Note: During the presentation, Hughes’ denial that she was talking about incineration is misleading and I am absolutely shocked that Mr. Ford allowed this information to stand unchallenged after his introductory remarks that SHOREKEEPER simply wants to bring credible information to Shore residents so they can decide for themselves the merits of the issue. Here is the definition in Wikipedia of incineration: “incineration is a waste treatment process that involves the combustion of organic substances contained in waste materials”. In short, when you heat something that produces an ash, it is being incinerated.
David Kabler who referenced Hughes’ multiple references to “combustion sources asked if she thought that EPA regulations would be lessened once the new federal administration was seated. Hughes said that lessening standards probably would not be forthcoming, but she thought that existing standards would probably not be enforced once the new administration takes our environmental reigns. Kabler recommended that we all keep an eye on that pending issue.
I asked Hughes to talk about the 2 projects that were funded with public money through a Conservation Grant written by Sarah Reiter for the ES RC&D and in which Mark Reiter analyzed the ash from one of the projects. All of a sudden, Kristen knew very little about those projects…. even though later she went on to extol the benefits of the Virginia incinerator (whoops, there I go again!) and seemed to know quite a bit about the grant, even explaining why the projects never materialized on the Eastern Shore, where they were supposed to be conducted.

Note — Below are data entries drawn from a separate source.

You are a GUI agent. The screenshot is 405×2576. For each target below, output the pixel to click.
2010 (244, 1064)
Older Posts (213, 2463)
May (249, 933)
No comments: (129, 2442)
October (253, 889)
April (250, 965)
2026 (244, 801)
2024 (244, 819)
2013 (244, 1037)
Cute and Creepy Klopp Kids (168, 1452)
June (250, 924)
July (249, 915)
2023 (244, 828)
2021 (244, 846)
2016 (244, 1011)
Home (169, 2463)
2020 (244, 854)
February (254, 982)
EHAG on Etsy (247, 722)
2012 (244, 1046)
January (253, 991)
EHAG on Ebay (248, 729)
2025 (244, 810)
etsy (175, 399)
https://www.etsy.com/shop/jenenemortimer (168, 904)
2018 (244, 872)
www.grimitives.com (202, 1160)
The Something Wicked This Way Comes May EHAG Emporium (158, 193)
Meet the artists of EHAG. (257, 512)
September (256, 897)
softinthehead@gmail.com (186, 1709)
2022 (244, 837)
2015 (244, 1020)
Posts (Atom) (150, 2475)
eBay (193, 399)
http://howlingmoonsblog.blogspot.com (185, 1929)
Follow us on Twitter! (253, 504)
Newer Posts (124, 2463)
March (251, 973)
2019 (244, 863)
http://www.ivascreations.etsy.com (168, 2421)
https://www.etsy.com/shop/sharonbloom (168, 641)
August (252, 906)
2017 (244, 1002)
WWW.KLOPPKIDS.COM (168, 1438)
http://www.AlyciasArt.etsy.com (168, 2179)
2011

Evans said there is a 3-tier test for the viability of thermal treatment (a much more sanitized term) of poultry manure. They must meet environmental standards, be feasible from a technological perspective, and be profitable. She said there is no project YET that meets all three. Then another gentleman raised his hand and asked if she could name the projects that came close. Evans referenced the Glenn Roads project where a farmer burned wood in a boiler next to a chicken house and then experimented with chicken manure as a fuel in that boiler. While Evans said it worked beautifully, however he was no longer using chicken manure in his wood incinerator. This was due, she said to the farmer caring too much about his neighbors and the beautiful view shed, and the smoke that comes out the stack was too visible.
I did ask the question “isn’t it true that the ash from these incinerators has a very high concentration of phosphorous (actually 2-12 times more concentrated than chicken manure) and isn’t it true that this phosphorous is not readily available to plants, thereby causing even higher loads of phosphorous to surrounding waters like the Chesapeake?” Evans responded that this phosphorous is even more available to plants than that in chicken manure…and the uptake is sometimes being 10 times more available to plants. She then asked Dr. Reiter who was introduced by Evans as the world’s foremost expert on ash from poultry thermal treatment if that was true, and Dr. Reiter hesitated and then seemingly reluctantly said…”sometimes”.
Note: other studies on ash from poultry manure incinerators, including Dr. Reiter’s own study in the recent grant initiative, concludes that the phosphorous contained in the ash is highly concentrated and indeed is not readily available for plant uptake, therefore requiring more ash to be spread on the fields to meet the plant’s needs than organic manure itself.